Donanemab was approved under the brand name Kisunla. Like Lecanemab, it aims to interrupt disease progression and is the first amyloid plaque-targeting therapy. Treatment can be halted once amyloid plaques are removed; which helps to keep costs down. Initial studies showed that Donanemab can significantly slow down clinical decline, particularly among patients who were less advanced in the disease. “The things with all these medicines like Donanemab, the earlier people take it, the better it works,” affirms Dr. Cupelo. 

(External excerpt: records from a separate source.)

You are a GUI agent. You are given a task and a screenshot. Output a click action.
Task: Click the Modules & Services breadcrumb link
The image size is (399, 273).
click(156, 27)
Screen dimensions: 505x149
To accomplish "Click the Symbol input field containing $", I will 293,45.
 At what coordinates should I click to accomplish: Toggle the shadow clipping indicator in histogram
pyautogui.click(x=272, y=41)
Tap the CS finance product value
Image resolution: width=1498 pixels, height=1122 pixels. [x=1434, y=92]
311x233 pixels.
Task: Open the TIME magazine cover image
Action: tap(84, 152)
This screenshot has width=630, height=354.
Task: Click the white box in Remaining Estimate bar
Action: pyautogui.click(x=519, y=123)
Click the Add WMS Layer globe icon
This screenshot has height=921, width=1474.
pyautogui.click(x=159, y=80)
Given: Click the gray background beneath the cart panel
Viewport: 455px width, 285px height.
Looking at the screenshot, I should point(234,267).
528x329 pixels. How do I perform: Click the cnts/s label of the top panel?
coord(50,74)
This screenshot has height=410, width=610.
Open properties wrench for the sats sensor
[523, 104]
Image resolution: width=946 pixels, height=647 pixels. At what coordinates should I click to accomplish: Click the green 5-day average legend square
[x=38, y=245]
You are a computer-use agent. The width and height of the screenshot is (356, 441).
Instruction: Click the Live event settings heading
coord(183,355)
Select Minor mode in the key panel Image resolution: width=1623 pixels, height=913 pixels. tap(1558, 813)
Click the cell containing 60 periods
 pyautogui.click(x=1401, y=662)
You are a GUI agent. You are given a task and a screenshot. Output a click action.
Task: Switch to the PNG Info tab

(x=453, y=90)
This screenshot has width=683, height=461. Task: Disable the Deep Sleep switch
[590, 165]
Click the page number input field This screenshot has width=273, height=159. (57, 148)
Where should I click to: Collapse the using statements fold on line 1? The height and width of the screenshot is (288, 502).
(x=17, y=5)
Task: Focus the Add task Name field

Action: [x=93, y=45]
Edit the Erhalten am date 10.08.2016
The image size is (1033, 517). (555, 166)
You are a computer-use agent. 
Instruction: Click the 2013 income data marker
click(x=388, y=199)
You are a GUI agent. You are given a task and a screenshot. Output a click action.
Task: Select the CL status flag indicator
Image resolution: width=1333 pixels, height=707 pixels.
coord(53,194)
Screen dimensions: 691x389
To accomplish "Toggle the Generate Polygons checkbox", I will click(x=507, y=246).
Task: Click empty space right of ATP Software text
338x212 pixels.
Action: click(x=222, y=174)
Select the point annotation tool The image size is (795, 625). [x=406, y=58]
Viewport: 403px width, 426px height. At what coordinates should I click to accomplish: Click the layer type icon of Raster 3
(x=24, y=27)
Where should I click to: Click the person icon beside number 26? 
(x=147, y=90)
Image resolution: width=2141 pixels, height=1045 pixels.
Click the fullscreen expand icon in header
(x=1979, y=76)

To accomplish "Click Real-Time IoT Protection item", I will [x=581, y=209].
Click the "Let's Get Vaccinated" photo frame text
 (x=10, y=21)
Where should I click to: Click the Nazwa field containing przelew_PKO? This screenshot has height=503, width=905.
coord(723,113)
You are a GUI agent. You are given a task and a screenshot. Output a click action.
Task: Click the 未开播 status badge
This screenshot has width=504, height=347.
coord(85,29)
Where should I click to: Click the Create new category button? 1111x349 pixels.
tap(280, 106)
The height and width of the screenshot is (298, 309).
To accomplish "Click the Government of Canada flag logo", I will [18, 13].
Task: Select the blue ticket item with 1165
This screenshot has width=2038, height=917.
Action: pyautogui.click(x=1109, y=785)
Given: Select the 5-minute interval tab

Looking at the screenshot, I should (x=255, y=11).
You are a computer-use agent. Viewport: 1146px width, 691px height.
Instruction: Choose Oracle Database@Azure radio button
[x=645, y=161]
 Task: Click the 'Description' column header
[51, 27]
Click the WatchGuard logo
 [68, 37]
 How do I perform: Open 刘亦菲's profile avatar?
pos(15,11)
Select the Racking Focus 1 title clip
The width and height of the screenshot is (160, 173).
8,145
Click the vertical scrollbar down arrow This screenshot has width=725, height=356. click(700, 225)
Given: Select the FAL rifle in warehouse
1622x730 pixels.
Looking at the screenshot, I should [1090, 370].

Dr. Cupelo is just one champion of many seeking to advance early detection and prevention of Alzheimer’s. In March of this year, Congress announced a $100m increase in funding for Alzheimer’s and dementia research, which has bipartisan support. The Bill includes $34 million to “strengthen public health infrastructure… implementing effective Alzheimer’s interventions focused on … early detection and diagnosis, reducing risk and supporting caregivers.” 

The legacy of Lecanemab

Lecanemab was a fundamental step forward in the treatment of Alzheimer’s, and it has sparked a wave of innovation and development, including the licensing of a second disease-modifying treatment, Donanemab, almost exactly a year later. 

Dr. Cupelo is confident that this momentum, aided by research funding from both the public and private sectors, will lead to further breakthroughs in the treatment and early detection of Alzheimer’s. His hope is a solution that gives more families more last good days and the opportunity to add a few more pictures to the mantlepiece.